- Born: 13 November 1837 Simla, India
- Died: 23 February 1909 (aged 71) Aberdeen
- Allegiance: United Kingdom
- Branch: Royal Navy
- Service years: 1851–1902
- Rank: Admiral
- Commands: HMS Hector Captain-Superintendent Sheerness Dockyard (1888–90) Admiral Superintendent Portsmouth (1892–96)
- Conflicts: Crimean War
- Awards: Knight Commander of the Order of the Bath

= Charles George Fane =

Royal Navy Admiral (1837–1909)

Admiral Sir Charles George Fane (13 November 1837 – 23 February 1909) was a British Royal Navy officer who was Admiral superintendent at HM Dockyard Portsmouth.

==Biography==
Fane was born in 1837, the son of Colonel Fane, of Fulbeck, Hall, Lincolnshire. He entered the Royal Navy in 1851, and served as a midshipman in the Black Sea during the Crimean War.

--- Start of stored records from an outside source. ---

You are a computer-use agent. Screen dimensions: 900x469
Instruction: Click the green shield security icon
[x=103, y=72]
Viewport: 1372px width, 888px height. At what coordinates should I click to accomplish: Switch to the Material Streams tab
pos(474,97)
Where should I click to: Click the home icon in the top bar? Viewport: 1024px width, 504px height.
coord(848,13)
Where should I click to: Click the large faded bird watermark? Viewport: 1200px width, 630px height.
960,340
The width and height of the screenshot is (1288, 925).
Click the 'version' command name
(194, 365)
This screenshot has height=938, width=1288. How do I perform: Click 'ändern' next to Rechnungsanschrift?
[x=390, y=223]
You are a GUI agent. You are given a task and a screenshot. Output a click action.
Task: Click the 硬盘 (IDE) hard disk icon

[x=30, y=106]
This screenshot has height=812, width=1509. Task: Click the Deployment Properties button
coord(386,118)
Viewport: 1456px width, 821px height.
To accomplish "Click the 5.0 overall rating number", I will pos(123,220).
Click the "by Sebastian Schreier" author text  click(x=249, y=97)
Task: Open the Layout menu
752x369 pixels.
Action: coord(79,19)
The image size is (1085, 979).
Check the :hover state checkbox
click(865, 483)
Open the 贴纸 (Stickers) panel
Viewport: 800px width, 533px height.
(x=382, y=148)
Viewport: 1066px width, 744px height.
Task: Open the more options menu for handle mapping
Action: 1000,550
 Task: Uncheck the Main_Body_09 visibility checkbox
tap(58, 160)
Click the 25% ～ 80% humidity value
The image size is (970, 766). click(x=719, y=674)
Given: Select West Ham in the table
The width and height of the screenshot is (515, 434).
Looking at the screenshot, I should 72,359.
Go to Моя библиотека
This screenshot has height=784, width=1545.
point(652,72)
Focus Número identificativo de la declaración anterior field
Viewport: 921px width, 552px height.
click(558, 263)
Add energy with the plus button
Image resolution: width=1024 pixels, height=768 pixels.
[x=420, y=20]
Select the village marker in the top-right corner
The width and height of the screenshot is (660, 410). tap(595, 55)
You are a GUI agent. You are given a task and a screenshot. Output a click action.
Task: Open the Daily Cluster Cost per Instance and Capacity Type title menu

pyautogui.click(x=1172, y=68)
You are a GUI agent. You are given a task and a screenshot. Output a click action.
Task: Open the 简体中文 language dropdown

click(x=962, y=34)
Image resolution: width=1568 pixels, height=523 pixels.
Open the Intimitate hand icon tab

He was promoted to Lieutenant in 1859, and served as 1st Lieutenant on the frigate HMS Galatea while it was commanded by the then Duke of Edinburgh. Promotion to Commander followed on 16 October 1868, and to Captain on 9 August 1875. From 1882 to 1884 he was senior officer on the Newfoundland Fishery Station, and in 1886 he was appointed in command of the battleship HMS Hector, which was part of the Channel Fleet. In 1888 he was appointed Captain-Superintendent of Sheerness Dockyard and an Aide-de-camp to Queen Victoria, serving as such until 5 August 1890, when he was promoted to flag rank as Rear admiral. He was Admiral-Superintendent of HM Dockyard Portsmouth from February 1892 to February 1896, and was promoted to Vice admiral on 9 November 1896. Throughout his career he served as Chairman of several Admiralty committees.

He was appointed a Knight Commander (military) of the Order of the Bath (KCB) in the November 1901 Birthday Honours list, and invested by King Edward VII on 17 December 1901.

Fane was promoted to Admiral 24 January 1902, and retired from the navy later that month. In retirement he lived at his seat in Aberdeenshire, of which county he was a Justice of the peace.

He was elected a Fellow of the Zoological Society of London (FZS) in February 1869.

Fane died in Aberdeen on 23 February 1909, after an operation.

==Family==
Fane married in 1875, Mary-Ann Kenny, youngest daughter of Sir Edward Kenny, Canadian Senator from Nova Scotia.